Этот страшный красавец и слова не успел молвить, как из кареты послышался капризный женский голосок, который жеманно произнес:
— Петр Андреевич, ну сколько можно стоять и ничего не делать? Когда же ты наконец договоришься с лодочниками? Государь Петр Алексеевич не будет нас долго ожидать и опять куда-нибудь уедет, а мы снова так с ним и не встретимся. Сколько раз я тебе говорила, давай кремлевским Всесвятским мостом переедем Яузу, давно бы у государя уже во дворце были!
Человек в треуголке с белым плюмажем пальчиком поманил к себе одного из лодочников и быстро с ним переговорил о переезде на другую сторону реки. Лодочник в крестьянском зипуне стоял, низко согнувшись в поясном поклоне, внимательно выслушивая то, что ему говорил боярин Петр Андреевич, утвердительно кивая головой в такт произносимым боярином словам.
Когда человек в треугольной шляпе, закончив разговор, отправился к карете, лодочник выпрямился и быстрым вороватым взором обежал берег Яузы. Заметив меня, стоящего неподалеку, на малую долю мгновения он задержал на мне прищур своих глаз и, подмигнув правым глазом, пригласил следовать за ним. Ситуация не нуждалась в объяснении, барин выбрал его в качестве лодочника-перевозчика, но пассажиров будет по крайней мере двое, вот лодочник и выбрал меня в качестве своего помощника на веслах. Для меня же этот его выбор означал, что я сохраню свою полушку на ужин, так как работой на веслах оплачу переправу на другой берег реки.

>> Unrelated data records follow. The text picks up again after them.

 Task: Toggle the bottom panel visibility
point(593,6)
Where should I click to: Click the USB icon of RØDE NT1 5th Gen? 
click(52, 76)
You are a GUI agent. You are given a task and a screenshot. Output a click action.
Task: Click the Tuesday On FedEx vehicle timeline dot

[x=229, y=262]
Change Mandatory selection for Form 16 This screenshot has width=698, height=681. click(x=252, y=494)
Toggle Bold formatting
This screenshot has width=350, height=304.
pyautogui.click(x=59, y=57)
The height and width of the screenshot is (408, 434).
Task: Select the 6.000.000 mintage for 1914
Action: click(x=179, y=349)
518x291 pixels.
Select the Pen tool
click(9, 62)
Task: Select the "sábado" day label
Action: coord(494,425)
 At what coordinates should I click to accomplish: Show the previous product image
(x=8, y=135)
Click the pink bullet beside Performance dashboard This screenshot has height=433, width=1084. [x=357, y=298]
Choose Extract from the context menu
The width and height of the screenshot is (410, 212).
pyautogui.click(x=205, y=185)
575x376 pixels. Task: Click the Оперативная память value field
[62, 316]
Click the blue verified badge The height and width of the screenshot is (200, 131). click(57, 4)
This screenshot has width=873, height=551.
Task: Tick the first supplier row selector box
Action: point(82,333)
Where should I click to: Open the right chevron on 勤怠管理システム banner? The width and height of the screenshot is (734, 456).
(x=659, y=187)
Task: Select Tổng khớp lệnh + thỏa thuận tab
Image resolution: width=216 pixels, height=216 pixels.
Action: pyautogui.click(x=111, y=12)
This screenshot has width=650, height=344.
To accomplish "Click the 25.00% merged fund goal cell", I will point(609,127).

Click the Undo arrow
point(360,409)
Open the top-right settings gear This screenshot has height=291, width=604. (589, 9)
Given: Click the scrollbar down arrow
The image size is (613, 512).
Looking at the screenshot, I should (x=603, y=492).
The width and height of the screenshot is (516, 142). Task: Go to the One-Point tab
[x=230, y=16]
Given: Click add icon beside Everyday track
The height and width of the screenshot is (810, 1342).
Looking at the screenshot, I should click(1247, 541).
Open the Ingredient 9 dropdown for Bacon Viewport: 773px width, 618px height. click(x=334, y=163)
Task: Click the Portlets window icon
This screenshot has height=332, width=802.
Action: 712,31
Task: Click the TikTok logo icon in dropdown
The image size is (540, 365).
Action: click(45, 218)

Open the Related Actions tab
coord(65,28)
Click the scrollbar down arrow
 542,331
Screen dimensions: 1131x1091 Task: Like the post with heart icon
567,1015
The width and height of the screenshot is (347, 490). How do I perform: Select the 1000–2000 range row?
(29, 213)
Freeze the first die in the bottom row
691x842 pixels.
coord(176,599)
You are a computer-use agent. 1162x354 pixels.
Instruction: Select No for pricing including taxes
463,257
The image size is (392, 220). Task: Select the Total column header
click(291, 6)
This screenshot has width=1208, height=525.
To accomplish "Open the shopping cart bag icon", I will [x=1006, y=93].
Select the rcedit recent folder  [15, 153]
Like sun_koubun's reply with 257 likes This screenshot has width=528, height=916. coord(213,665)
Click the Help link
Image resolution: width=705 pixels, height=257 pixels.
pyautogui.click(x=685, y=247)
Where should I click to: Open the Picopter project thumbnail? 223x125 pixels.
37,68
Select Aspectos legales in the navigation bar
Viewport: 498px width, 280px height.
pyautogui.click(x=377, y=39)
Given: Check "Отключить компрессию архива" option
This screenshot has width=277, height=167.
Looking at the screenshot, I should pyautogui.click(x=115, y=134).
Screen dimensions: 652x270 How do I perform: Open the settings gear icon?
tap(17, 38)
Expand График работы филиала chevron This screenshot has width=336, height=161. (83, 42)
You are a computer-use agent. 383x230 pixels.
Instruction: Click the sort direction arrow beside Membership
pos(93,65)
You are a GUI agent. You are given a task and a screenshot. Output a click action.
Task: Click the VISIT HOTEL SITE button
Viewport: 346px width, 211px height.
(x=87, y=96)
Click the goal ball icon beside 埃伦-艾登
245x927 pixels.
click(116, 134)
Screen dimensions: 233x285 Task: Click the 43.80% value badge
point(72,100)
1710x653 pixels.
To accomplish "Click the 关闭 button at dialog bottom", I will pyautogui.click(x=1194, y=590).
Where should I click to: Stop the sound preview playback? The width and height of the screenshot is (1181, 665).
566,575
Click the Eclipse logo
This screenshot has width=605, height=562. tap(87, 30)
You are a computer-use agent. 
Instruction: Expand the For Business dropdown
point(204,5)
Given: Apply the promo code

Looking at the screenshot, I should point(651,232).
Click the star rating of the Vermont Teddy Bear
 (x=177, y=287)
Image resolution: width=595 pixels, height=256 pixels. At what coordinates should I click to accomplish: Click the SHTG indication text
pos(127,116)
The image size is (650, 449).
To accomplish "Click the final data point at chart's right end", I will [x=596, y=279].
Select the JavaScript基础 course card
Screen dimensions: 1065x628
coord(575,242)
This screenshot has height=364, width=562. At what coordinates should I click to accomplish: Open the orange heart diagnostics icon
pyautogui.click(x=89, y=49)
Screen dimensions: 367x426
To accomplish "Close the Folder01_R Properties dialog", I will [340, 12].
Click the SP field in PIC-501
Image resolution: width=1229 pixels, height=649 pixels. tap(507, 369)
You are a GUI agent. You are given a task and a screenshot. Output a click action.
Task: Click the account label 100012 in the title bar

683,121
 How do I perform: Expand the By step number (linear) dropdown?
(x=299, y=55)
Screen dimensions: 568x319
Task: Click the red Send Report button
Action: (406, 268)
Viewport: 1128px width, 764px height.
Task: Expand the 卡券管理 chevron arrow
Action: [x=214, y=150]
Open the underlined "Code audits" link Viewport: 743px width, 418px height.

Я уже сидел на передней скамейке лодки, держа в руках рукояти обоих весел, готовый в любое мгновение начать грести, когда Петр Андреевич с красивой дамой, которую он галантно вел под ручку, подошел к краю берега. Они остановились, Петр Андреевич с некоторым сомнением посмотрел на утлую лодчонку и на самого лодочника, который по всему виду был из беглых или разбойных крестьян. По-моему же, правда, ничего особо разбойного в этом крестьянине не было, мужик себе как мужик. В зипуне, подвязанном веревкой, холщовых портах и с грязной копной седых волос на голове. Таких тысячи в поисках работы бродили по московским улицам и переулкам. Только голод вынуждал этих людей по ночам браться за топоры, убивая и калеча одиноких московских прохожих. Но не пойман — не вор, пойди сейчас и докажи, что этот лодочник убийца и вор?!
Меня в тот момент забавляла сама мысль о том, что этот Петр Андреевич оказался таким мнительным и нерешительным человеком, хотя был одет в военную форму и имел при себе оружие. В тот момент, когда он должен был выбрать лодочника, а их на яузском берегу было более десятка, выбирай любого. Он же, совершенно случайно выбрав одного из самых приличных лодочников, теперь сомневается в своем выборе и никак не может решиться войти в лодку и помочь своей даме.